Since the density of the SCF is in the range of liquids (i.e. relatively high), the SCF can be adequately described by modeling it as an expanded liquid [32]. The solid–liquid equilibrium and activity coefficients (ACs) can be devised to scrutinize the solute-SCF phase equilibria thermodynamically. Universal quasi-chemical (UNIQUAC) and modified Wilson's models have been used to explain different phase equilibria (i.e. liquid–solid/liquid/vapor equilibria) [33].

A review of the relevant literature shows that the SC–CO₂–solubility of Minoxidil has not been addressed so far. In this regard, the present research attempts to investigate it at various temperatures and pressures. This was done by three groups of models, namely empirical models (the density-based models proposed by Méndez-Santiago and Teja (MST), Kumar and Johnston (K-J), Chrastil, and Bartle et al.), EoSs (Peng-Robinson (PR) and Soave–Redlich– Kwong (SRK)), and expanded liquid models (UNIQUAC and modified Wilson's models). Noteworthy though, the PR and SRK were applied with two types of mixing rules, namely the vdW2¹) and the WS² rules.

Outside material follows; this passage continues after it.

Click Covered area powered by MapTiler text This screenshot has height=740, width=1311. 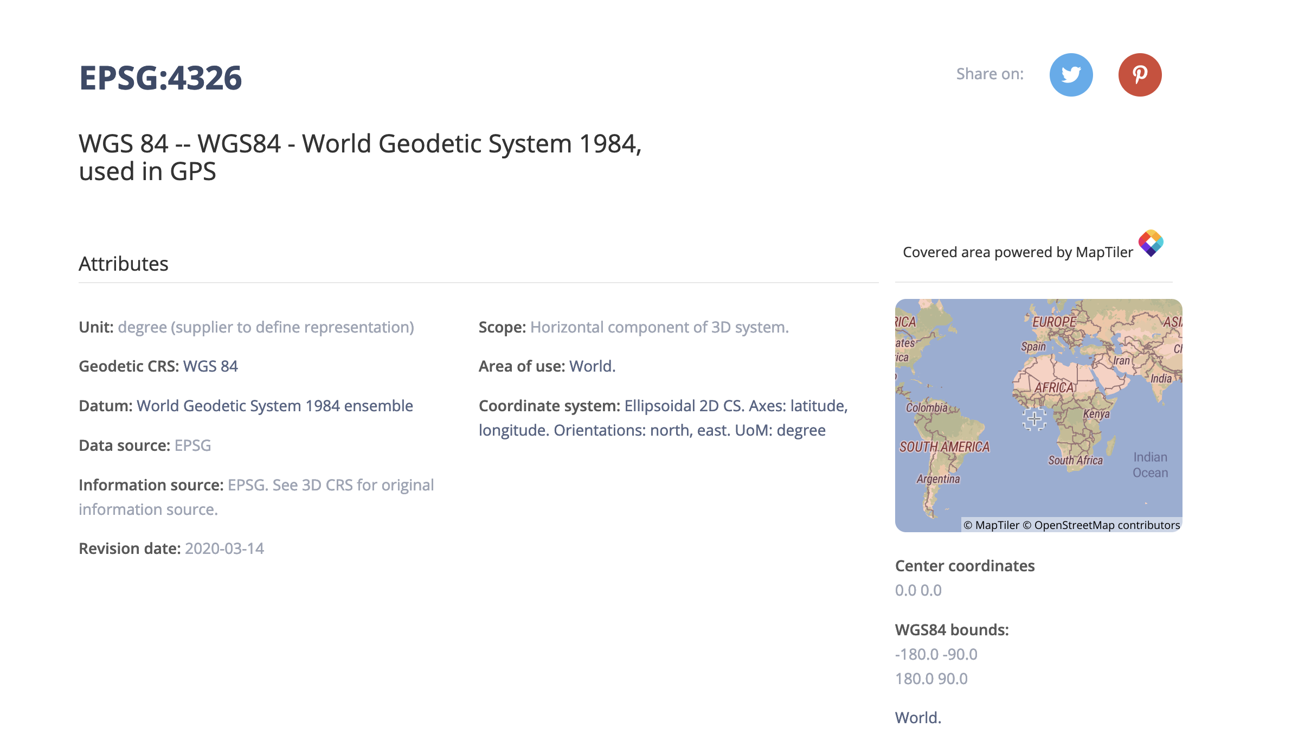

For the WS, the excess Helmholtz free energy was evaluated through the NRTL³ model [34]. The PSO⁴ algorithm was used to obtain optimal solutions. Accuracy of the proposed models was assessed through evaluating the deviation of their results from the observed solubility values represented by statistical criteria such as $AARD\%$⁵, $R_{adj}$⁶ and $F-value$. Further performed were self-consistency assessments of the experimental models. Estimation of the vaporization ($\Delta H_{vap}$), total ($\Delta H_{total}$), and solvation enthalpies ($\Delta H_{sol}$) was further conducted.